The medical world is in a continuous state of change, and, as a discipline, surgery is no exception. Ensuring the safety of patients, and the efficiency of the hospital, are two factors that leading minds are continuously trying to bring into balance – and, as new technologies come to the fore, it is clear that the OR is preparing to enter into a new age marked by success.
Read more below.
Streamlining the OR
The OR has always represented a space wherein function takes total precedence over form. Everything has been consciously brought into the room, and remains there only so long as it is entirely necessary for the safety and efficacy of the procedures being carried out on any given day.
The same goes, of course, for OR personnel. Even prior to the Covid-19 outbreak, the fight to minimise the number of bodies without increasing the risk to the patient was one that was undertaken on a daily basis.
Still, that’s not to say that the OR has been honed to perfection. There is still a great deal of scope for minimising the amount of equipment, and the number of people, required within a single room, and much progress has been made in recent years. For instance, the new surgical retractor from June Medical has been designed in order to enable optimal control for surgeons (thus mitigating the need for additional personnel to aid with this aspect), and to minimise instrument clutter.
The design also enables a more economical approach by circumventing the demands (and costs) of sterilisation…

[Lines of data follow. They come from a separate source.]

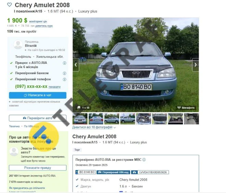Show previous photo with left arrow
This screenshot has height=193, width=226.
76,65

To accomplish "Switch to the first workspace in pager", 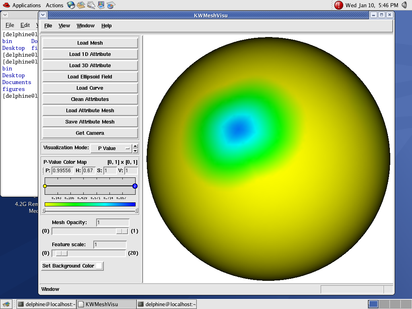I will [373, 304].
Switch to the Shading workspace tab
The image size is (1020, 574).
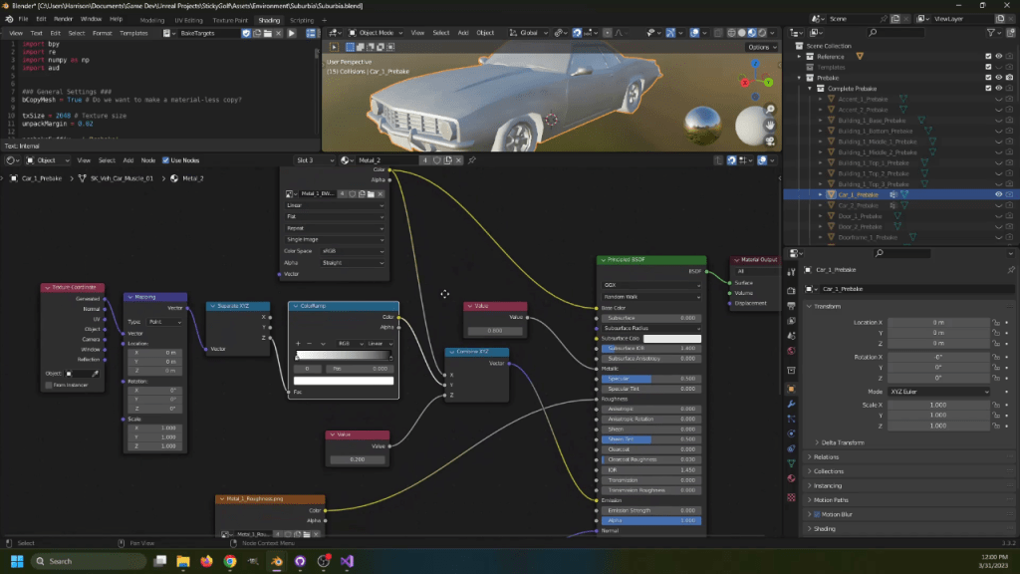pos(270,19)
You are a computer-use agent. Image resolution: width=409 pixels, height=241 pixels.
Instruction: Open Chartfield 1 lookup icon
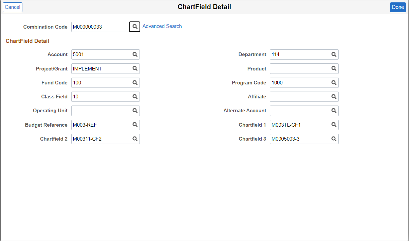pos(334,125)
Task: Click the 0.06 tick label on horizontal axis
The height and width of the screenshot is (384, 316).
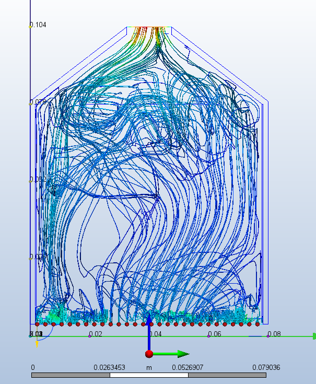Action: click(x=215, y=334)
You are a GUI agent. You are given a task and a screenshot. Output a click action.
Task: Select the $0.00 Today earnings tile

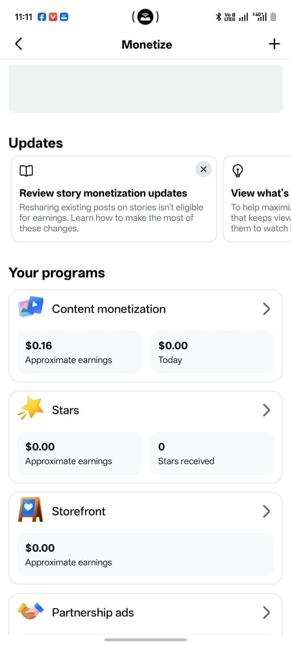coord(212,352)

Deploying Automation and AI Widely
Introducing intelligent technology into the OR is an ongoing process. From automating the lights to ensure optimal positioning and brightness throughout every moment of the procedure, to granting robotic surgeons access to real, living patients, automating the OR is sure to be the work of decades.
Of course, the notion of robotic surgeons is not new, and our ability to utilise these futuristic devices in more surgeries than not remains something for the distant future. Still, its practical usage is growing more frequent, and is continually taking on greater potential within the OR – particularly as leading minds continue to develop new technologies that will no doubt come to support it.
For instance, researchers at the National University of Singapore are developing an artificial skin designed to enable robots to process sensory data, and learn to make decisions based on touch as well as visuals.
The process of completing a successful surgery is, of course, not one that begins in situ – it is one that begins long before the OR is even prepared for the patient’s arrival. Now, however, the process of planning for a surgery is being increasingly supported by the use of 3D printing. Specifically, surgeons are now able to print highly precise and unique 3D models of their patients’ organs, and undergo exploration and planning without the need for potentially invasive exploratory surgery.
In the post-Covid-19 age, this will prove doubly useful. Surgeons will be able to plan surgeries – even incredibly complex cases – and confer with others while maintaining a minimum of contact. Surgeons can reach out to specialists on the other side of the world – specialists who will be able to print their own model, and offer advice that is tailored to the specifics of the case.